On admettait, certes, mais implicitement, l'existence d'un discours
profane sur l'institution ayant sa pertinence - il y a toujours
et d'abord une analyse interne à la société
elle-même et a ses institutions (Schutz) et on partait de
lui, dans les interventions, pour l'élaborer ; mais cette
élaboration supposait aussi des limites de ce savoir «
profane » puisqu'il avait besoin de l'intervention savante
d'un Expert. On supposait en d'autres termes - qui n'étaient
pas intégrés à la vulgate de l'AI et n'y sont
toujours pas - que cette « analyse » que l'expert propose
est fondée sur l'attitude naturelle (Schutz) et sur le langage
commun ; c'est d'ailleurs dans ce langage qu'elle trouve l'essentiel
des mots nécessaires à sa formulation. On reconnaissait
implicitement que la Société et ses institutions sont
toujours-déjà décrites par les membres et que,
par conséquent, cette analyse experte qui vient s'y superposer
n'est qu'une description au second degré, d'ailleurs envahit
elle- même par les procédures que met en oeuvre le
discours "profane" de la société sur elle-même.

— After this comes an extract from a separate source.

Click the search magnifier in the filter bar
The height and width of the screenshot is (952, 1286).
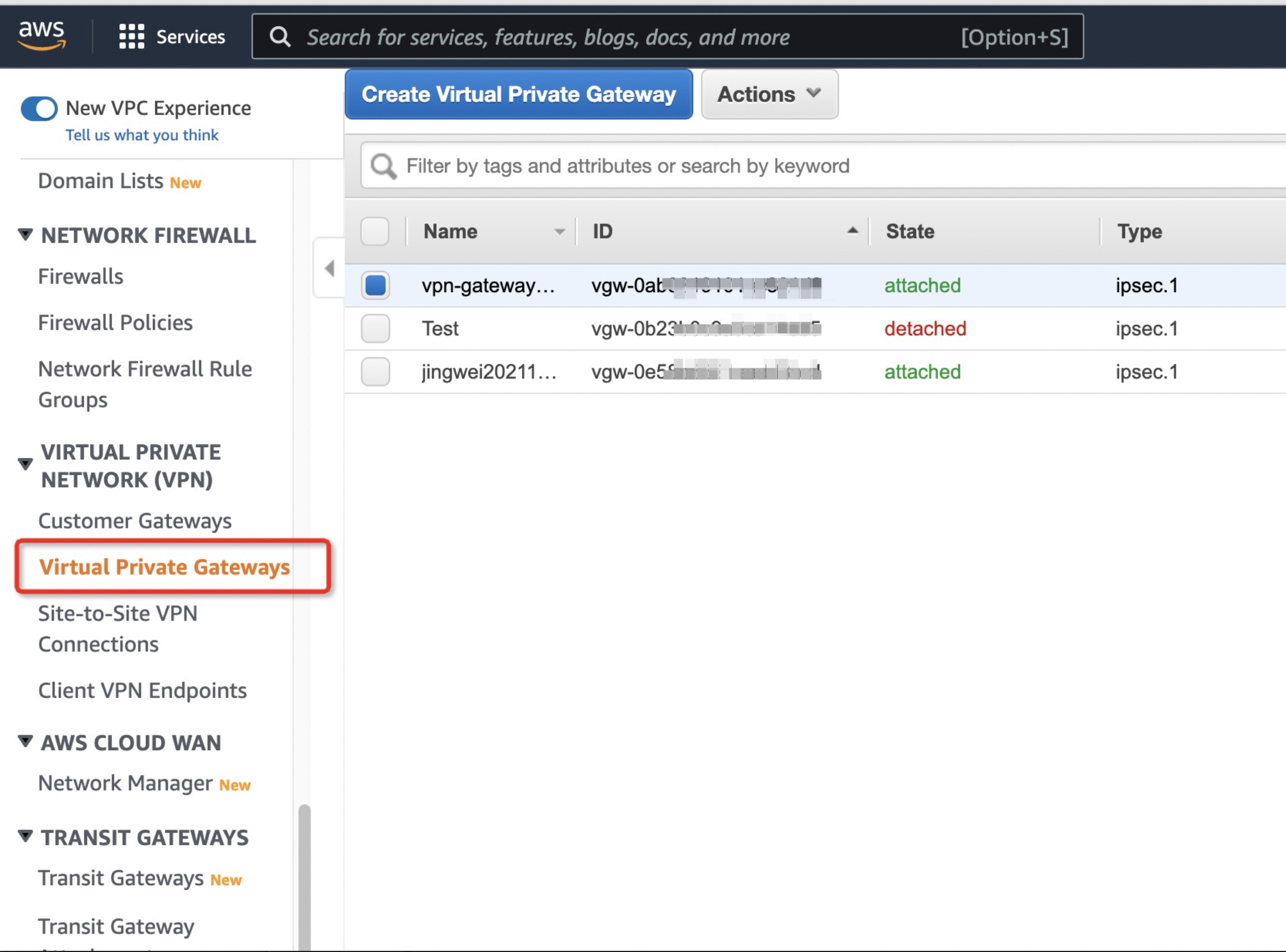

Sur quelques convergences entre ethnologie et recherche-action
classique
Soit l'exemple de l'entrée sur le terrain, pour l'ethnologie,
d'une part, et de l'entrée dans le "champ d'intervention"
à partir de la commande, quand on parle le langage de l'intervention
psychosociologique et qu'on la pratique, d'autre part.
L'intervention psychosociologique suppose au départ une
"commande d'intervention". Cette notion, cette pratique,
d'ailleurs, ne se limite pas au champ de l'intervention psychosociologique.
Il existe en effet des commandes d'expertise en gestion, en comptabilité,
qui sont elles aussi des commandes d'intervention. Mais dans l'intervention
psychosociologique, cette commande fait l'objet d'une analyse permanente,
elle va se prolonger jusqu'au bout de l'intervention;
En ethnographie la "négociation d'entrée"
ou "d'accès au terrain", située au début
d’une enquête (et aboutissant à l'autorisation
d'enquêter) n'est jamais achevée. Si elle est bien
le premier acte du travail, elle ne sera en fait jamais achevée
et devra être toujours retravaillée, jusqu'à
la fin de l'enquête. Et l'analyse, permanente, de cette négociation,
sera l'une des sources essentielles de la connaissance ethnographique.
Ainsi, on le voit, il existe dans les deux cas, une pratique d'analyse,
soit de la commande (pour l'intervention), soit de la négociation
d'entrée (pour l'ethnographie). Les deux sont apparemment
opposées, puisque le psychosociologue est demandé
alors que l'ethnographe est demandeur d'entrée. Mais l'important,
c'est le fait que dans les deux cas une analyse permanente de l'acte
initial et fondateur constitue un ressort essentiel du savoir.